The records are still in memory. We can write them to disk in glycomedb, but that’s probably not what we want, since we’ve transformed these structures and we want to keep our reference database clean. We can create a new database object to save them in easily though.

First, let’s remember that we really wanted to be able to tell easily if a structure was “high mannose” or not. We’ll say something is “high mannose” if it has more than 5 Hexose in its composition. This classification may be dubious, but for some applications, it may be valid. We could make it a new attribute on the object, but that would probably take too long to filter by. Let’s try adding it to the new database’s table schema.

To do that, we first need to create a new record type, derived from GlycanRecord

def is_high_mannose(record):
    return int(record.monosaccharides['Hex'] > 4)

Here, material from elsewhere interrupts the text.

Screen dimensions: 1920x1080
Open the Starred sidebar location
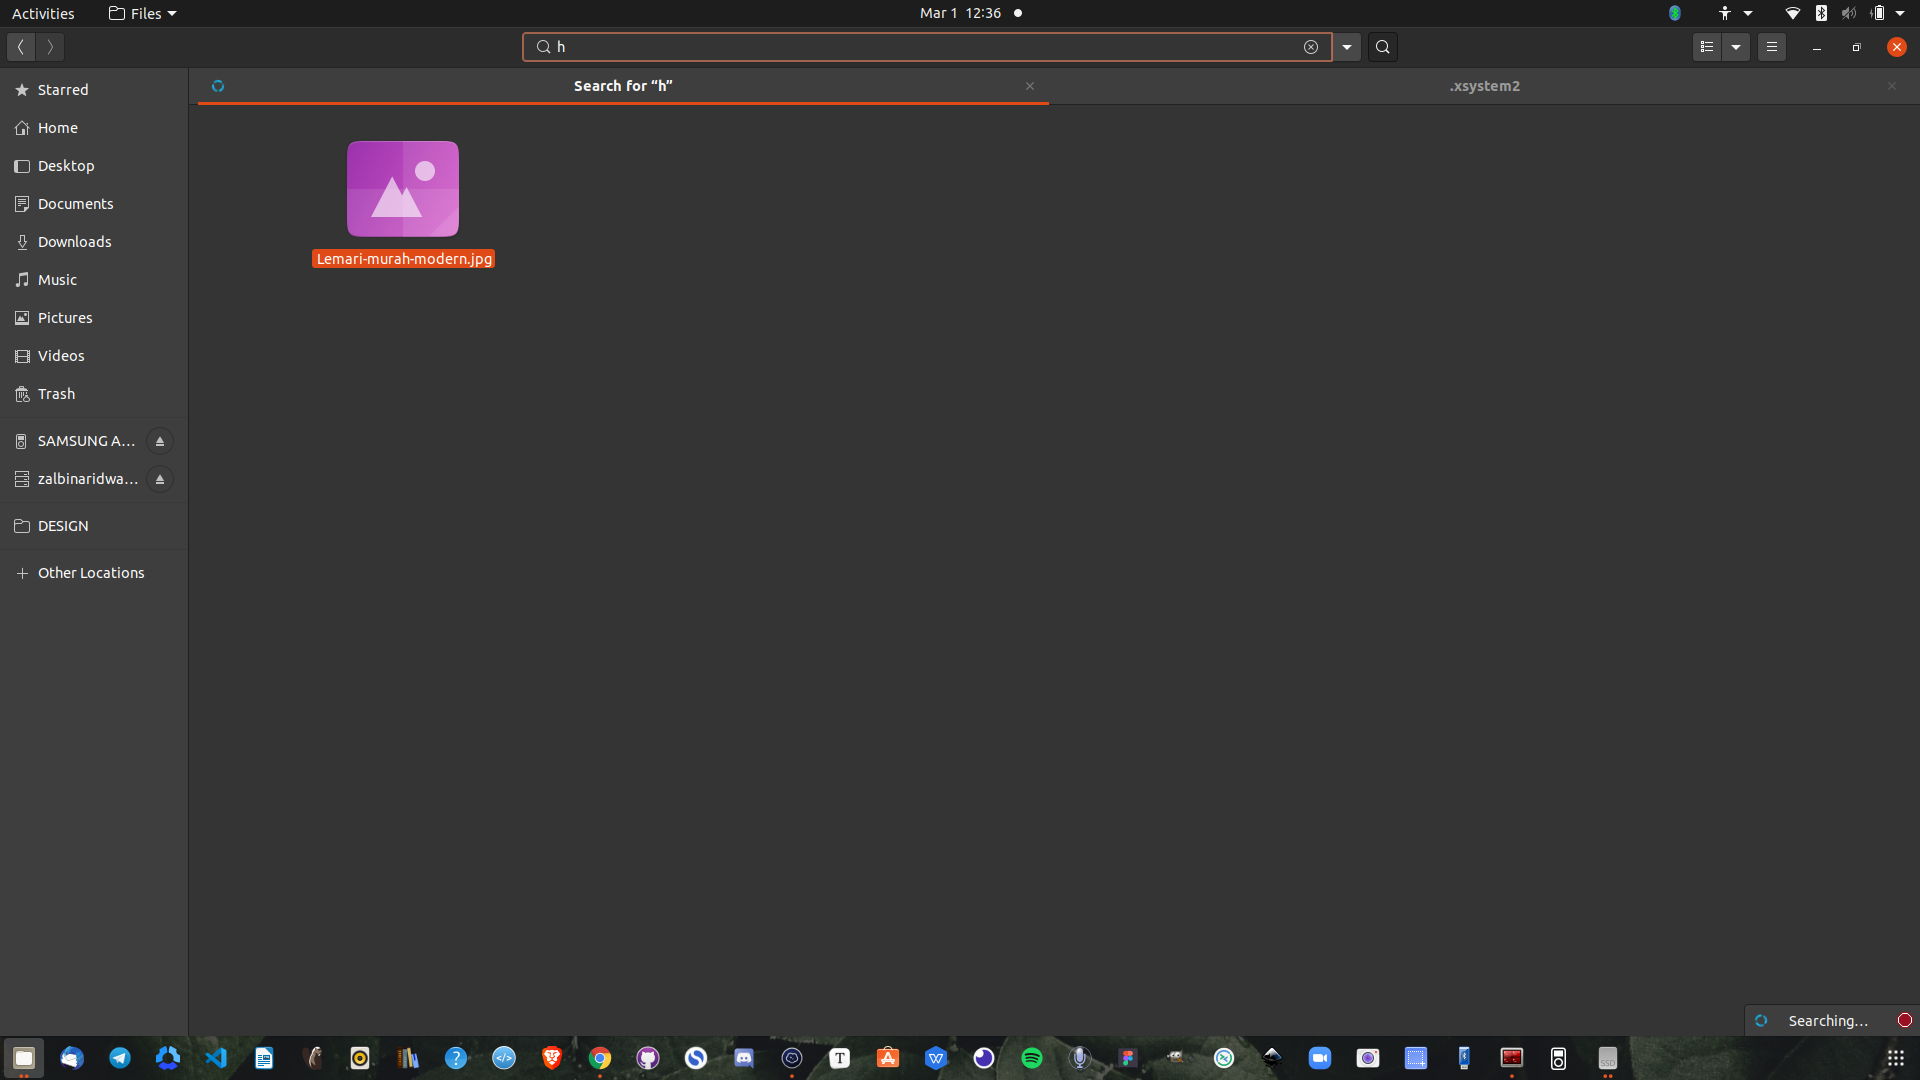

@database.column_data("is_high_mannose", "BOOLEAN NOT NULL", is_high_mannose)
class IsHighMannoseGlycanRecord(database.GlycanRecord):
    pass

experiment_db = database.dbopen("experiment.db", record_type=IsHighMannoseGlycanRecord, flag='w')
experiment_db.load_data(human_n_glycans, set_id=False)
experiment_db.apply_indices()
print len(experiment_db)
888

This new class is a straight copy of the GlycanRecord class’s internal logic, except that it now includes a new column in the mapped SQL schema. The column, is_high_mannose, is declared as a BOOLEAN data type, and it is mapped by this function:

def is_high_mannose(record):
    return int(record.monosaccharides['Hex'] > 4)

You might ask why the result is cast to an int instead of left as True or False. The reason is that SQLite doesn’t have a key word literal for boolean values, and just treates 0 as False and any other number as True.

The resulting table schema looks like:

/* Generaged by calling '\n'.join(IsHighMannoseGlycanRecord.sql_schema()) */
CREATE TABLE GlycanRecord(
    glycan_id INTEGER UNIQUE PRIMARY KEY NOT NULL,
    mass float NOT NULL,
    structure TEXT NOT NULL, glycoct TEXT,
    is_high_mannose BOOLEAN, /* Newly created */
    is_n_glycan BOOLEAN,
    composition VARCHAR(120));

Notice the new column added. We can now quickly filter structures by the is_high_mannose criterion. After loading the data, we call apply_indices to index the database by mass. We could add more indices if we wished to by executing raw SQL.

start = time.time()
res = len(list(experiment_db.from_sql(experiment_db.execute("SELECT * FROM GlycanRecord WHERE is_high_mannose=1;"))))
res, time.time() - start
(595, 10.51199984550476)
i = 0
start = time.time()
for record in experiment_db:
    if is_high_mannose(record):
        i += 1
i, time.time() - start
(595, 105.88299989700317)
start = time.time()
i = 0
for record in human_n_glycans:
    if is_high_mannose(record):
        i += 1
i, time.time() - start
(595, 108.72199988365173)

Using the precomputed SQL field, we can find and extract all 595 records in 10 seconds. Doing it with a database iterator takes 10 times longer. This is because it needs to construct every record and executes the test over and over again.

Mass Searching

If we know we’re looking for all the entries in our database which are near a particular mass value, it’s straight-forward to query

for match in (experiment_db.ppm_match_tolerance_search(2063.0773, 1e-5)):
    plot.plot(match, label=True, scale=0.135)
../_images/output_29_0.png ../_images/output_29_1.png ../_images/output_29_2.png ../_images/output_29_3.png ../_images/output_29_4.png ../_images/output_29_5.png ../_images/output_29_6.png ../_images/output_29_7.png ../_images/output_29_8.png ../_images/output_29_9.png ../_images/output_29_10.png ../_images/output_29_11.png ../_images/output_29_12.png ../_images/output_29_13.png ../_images/output_29_14.png ../_images/output_29_15.png ../_images/output_29_16.png ../_images/output_29_17.png ../_images/output_29_18.png

It looks like there are several linkage variants of the many similar topologies and composition in the database that match that mass.

If we had tandem mass spectra with the critical fragment, say a cross ring cleavage along the central Mannose of the N-Glycan Core motif, we could discern which broad topology we had. With MSn, determining linkage would be doable too.